Work request | Reproduce exactly, and only, the lines below from the one containing "Click line number 10 in gutter" through the one containing "You are a computer-use agent. Screen dimensions: 1080x1204".

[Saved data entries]
━━━━
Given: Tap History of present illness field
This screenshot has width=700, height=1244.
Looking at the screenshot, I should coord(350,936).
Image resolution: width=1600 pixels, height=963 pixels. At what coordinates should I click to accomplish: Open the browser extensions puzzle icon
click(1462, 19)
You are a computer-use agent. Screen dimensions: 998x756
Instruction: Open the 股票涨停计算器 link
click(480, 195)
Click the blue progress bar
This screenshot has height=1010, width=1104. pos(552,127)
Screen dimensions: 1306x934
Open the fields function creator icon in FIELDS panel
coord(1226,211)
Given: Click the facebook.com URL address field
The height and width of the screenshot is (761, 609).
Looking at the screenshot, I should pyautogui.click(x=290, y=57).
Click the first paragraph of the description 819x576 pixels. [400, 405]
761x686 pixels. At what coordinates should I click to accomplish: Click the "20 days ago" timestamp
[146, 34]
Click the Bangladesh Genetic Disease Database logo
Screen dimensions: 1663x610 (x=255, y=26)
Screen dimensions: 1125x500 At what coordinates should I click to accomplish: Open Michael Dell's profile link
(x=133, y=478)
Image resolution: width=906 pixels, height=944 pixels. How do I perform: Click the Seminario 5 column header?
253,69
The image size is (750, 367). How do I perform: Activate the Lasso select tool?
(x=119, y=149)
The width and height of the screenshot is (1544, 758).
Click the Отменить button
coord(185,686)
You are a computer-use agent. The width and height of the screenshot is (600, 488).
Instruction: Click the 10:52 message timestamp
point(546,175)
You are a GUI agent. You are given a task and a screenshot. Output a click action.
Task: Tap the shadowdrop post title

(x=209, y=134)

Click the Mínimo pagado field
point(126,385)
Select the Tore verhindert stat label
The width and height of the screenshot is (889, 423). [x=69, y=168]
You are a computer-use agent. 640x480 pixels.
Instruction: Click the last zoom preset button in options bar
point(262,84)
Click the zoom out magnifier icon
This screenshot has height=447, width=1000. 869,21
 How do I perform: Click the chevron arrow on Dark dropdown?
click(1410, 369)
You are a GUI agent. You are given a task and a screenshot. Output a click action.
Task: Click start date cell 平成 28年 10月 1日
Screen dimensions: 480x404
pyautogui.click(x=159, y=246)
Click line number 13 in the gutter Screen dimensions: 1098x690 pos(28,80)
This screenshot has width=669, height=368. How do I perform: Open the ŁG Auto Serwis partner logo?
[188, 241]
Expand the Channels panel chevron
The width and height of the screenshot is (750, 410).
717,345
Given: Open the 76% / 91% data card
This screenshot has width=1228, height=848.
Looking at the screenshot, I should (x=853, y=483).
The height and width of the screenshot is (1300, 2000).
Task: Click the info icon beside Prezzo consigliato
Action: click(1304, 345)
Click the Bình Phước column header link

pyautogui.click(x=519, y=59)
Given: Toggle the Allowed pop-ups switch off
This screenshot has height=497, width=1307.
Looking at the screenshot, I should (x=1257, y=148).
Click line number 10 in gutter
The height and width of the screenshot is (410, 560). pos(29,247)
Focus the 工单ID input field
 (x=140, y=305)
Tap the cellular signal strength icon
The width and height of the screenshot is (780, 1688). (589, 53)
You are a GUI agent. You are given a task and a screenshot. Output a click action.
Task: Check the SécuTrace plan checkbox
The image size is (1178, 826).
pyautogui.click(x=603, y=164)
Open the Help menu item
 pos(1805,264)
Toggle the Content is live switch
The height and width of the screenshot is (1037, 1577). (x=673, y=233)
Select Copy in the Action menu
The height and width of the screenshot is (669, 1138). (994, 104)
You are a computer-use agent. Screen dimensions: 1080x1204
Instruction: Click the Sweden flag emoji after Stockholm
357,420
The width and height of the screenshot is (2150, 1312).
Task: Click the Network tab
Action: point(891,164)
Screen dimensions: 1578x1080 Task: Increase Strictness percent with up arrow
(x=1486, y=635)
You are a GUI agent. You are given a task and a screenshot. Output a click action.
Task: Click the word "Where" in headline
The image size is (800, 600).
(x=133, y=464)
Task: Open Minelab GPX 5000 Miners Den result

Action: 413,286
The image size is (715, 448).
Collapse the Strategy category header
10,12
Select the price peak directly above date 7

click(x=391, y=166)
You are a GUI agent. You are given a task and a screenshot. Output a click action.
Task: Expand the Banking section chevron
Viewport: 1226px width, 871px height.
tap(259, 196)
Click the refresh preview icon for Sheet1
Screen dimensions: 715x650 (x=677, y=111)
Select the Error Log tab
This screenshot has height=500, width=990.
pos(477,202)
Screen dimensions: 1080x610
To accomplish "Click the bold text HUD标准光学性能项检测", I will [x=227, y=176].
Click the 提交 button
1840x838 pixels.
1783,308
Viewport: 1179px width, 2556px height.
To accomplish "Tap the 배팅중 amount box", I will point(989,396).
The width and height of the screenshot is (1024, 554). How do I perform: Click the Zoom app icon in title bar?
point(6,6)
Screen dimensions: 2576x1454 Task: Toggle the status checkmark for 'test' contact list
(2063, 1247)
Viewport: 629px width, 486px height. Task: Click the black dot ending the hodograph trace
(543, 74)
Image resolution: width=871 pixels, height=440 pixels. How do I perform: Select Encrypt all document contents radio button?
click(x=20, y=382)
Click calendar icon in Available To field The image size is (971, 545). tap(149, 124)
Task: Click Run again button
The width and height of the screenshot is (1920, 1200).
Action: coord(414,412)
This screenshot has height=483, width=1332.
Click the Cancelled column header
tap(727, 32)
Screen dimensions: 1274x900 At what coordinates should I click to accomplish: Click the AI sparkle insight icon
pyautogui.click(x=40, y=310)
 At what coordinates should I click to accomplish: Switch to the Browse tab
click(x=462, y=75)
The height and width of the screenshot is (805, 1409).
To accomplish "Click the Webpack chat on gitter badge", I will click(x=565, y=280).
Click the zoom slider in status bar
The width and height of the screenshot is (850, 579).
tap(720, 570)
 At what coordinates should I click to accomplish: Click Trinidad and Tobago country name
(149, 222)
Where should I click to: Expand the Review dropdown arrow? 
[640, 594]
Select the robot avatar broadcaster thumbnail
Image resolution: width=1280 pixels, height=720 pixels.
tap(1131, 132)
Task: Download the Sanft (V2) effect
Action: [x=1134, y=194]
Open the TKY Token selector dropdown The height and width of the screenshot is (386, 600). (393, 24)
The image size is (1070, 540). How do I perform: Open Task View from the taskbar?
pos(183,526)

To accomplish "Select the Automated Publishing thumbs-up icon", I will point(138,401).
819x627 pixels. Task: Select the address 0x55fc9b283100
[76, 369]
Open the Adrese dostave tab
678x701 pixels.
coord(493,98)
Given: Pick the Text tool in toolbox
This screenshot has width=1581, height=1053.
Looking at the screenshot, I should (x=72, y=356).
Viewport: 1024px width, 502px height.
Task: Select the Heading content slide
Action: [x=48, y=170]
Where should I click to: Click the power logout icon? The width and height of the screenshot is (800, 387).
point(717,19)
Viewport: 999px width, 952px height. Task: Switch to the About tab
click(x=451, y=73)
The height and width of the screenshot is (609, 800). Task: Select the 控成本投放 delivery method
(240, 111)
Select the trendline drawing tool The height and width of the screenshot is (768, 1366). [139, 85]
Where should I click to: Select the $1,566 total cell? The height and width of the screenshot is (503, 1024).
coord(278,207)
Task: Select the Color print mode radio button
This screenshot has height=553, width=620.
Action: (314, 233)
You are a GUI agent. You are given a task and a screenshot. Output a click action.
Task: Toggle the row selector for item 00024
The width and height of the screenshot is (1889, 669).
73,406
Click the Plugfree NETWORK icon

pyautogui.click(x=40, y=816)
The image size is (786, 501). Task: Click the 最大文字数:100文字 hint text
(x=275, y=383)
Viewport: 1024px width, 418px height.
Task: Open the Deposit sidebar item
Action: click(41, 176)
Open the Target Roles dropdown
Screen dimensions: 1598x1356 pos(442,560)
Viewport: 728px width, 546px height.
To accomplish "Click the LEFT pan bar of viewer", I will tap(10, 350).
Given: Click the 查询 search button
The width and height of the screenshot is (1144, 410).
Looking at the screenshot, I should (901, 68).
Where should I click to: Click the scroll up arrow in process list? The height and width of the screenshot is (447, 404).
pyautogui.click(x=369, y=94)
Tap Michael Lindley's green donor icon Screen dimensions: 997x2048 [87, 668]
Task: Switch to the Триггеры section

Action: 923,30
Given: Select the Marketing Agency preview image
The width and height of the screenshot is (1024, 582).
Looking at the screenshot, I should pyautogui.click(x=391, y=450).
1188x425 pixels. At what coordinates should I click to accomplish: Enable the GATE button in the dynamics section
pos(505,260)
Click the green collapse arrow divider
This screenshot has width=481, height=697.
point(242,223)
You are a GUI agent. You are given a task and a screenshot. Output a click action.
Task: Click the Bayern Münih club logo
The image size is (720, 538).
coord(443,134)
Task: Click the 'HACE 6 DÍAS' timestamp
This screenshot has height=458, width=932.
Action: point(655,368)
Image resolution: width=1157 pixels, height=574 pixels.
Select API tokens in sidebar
━━━━
Answer to the problem |
Click line number 10 in gutter
The height and width of the screenshot is (410, 560). pos(29,247)
Focus the 工单ID input field
 (x=140, y=305)
Tap the cellular signal strength icon
The width and height of the screenshot is (780, 1688). (589, 53)
You are a GUI agent. You are given a task and a screenshot. Output a click action.
Task: Check the SécuTrace plan checkbox
The image size is (1178, 826).
pyautogui.click(x=603, y=164)
Open the Help menu item
 pos(1805,264)
Toggle the Content is live switch
The height and width of the screenshot is (1037, 1577). (x=673, y=233)
Select Copy in the Action menu
The height and width of the screenshot is (669, 1138). (994, 104)
You are a computer-use agent. Screen dimensions: 1080x1204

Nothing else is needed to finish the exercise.